(Stored data entries)
# # #
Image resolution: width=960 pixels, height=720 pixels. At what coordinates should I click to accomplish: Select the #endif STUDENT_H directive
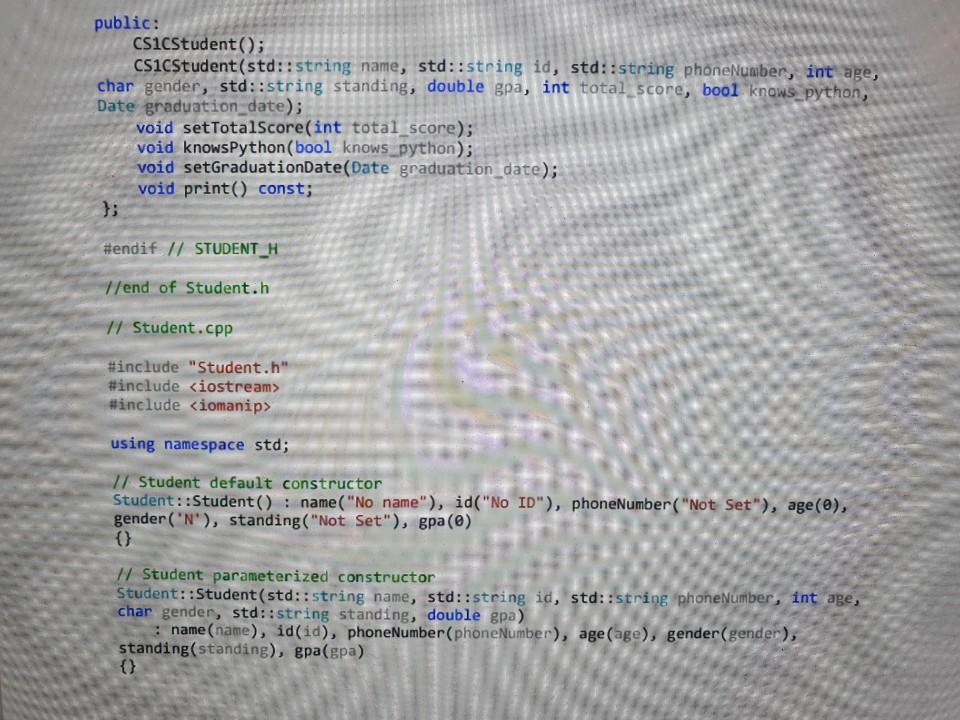pyautogui.click(x=193, y=248)
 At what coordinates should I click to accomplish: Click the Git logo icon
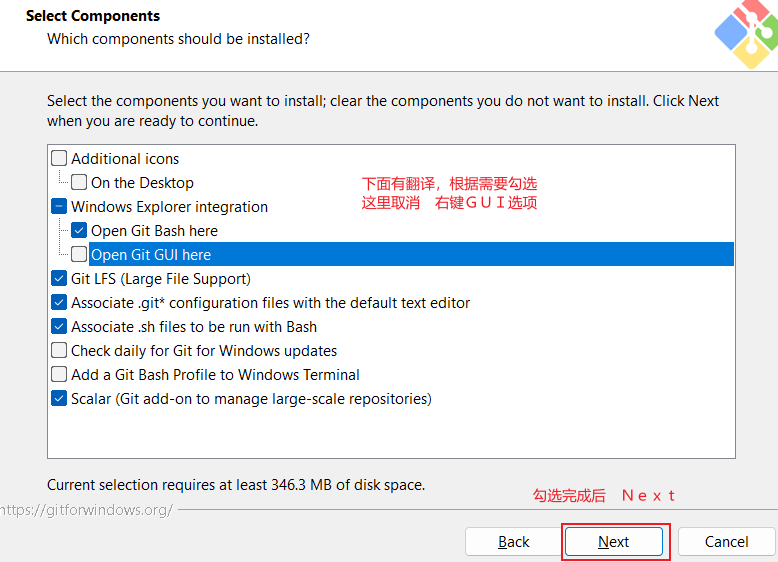(746, 34)
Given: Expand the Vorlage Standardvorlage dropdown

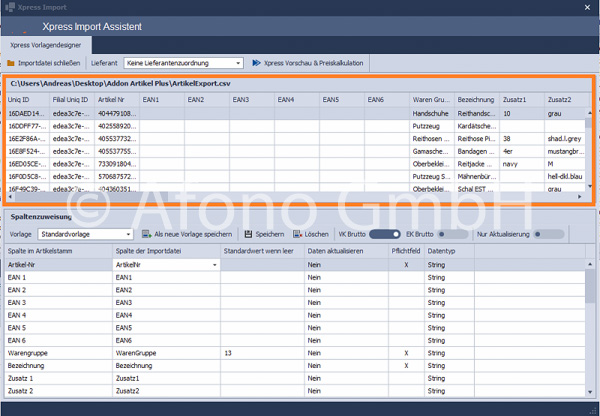Looking at the screenshot, I should pyautogui.click(x=85, y=234).
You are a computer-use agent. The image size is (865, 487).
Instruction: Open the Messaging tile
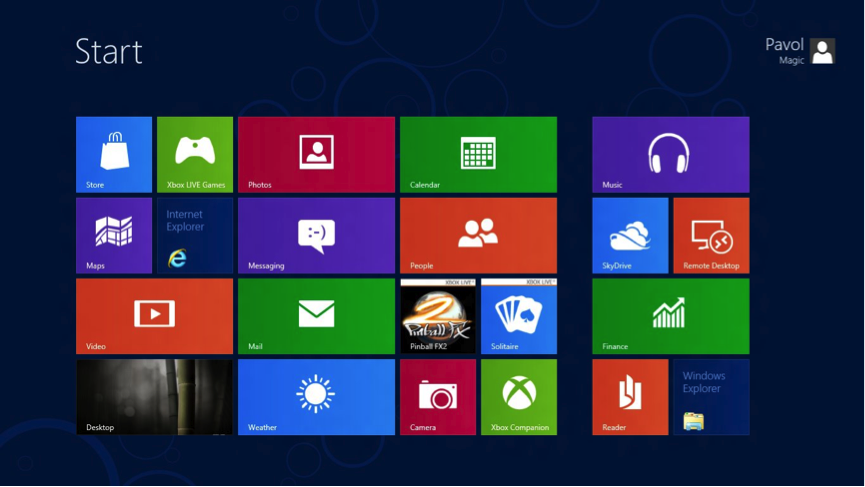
# # #
(Problem) Set down each entry above exactly as it appears. Omit the pictures.

(Answer to this task)
Image resolution: width=960 pixels, height=720 pixels. At what coordinates should I click to accomplish: Select the #endif STUDENT_H directive
pyautogui.click(x=193, y=248)
 At what coordinates should I click to accomplish: Click the Git logo icon
(746, 34)
Given: Expand the Vorlage Standardvorlage dropdown

Looking at the screenshot, I should pyautogui.click(x=85, y=234).
You are a computer-use agent. The image size is (865, 487).
Instruction: Open the Messaging tile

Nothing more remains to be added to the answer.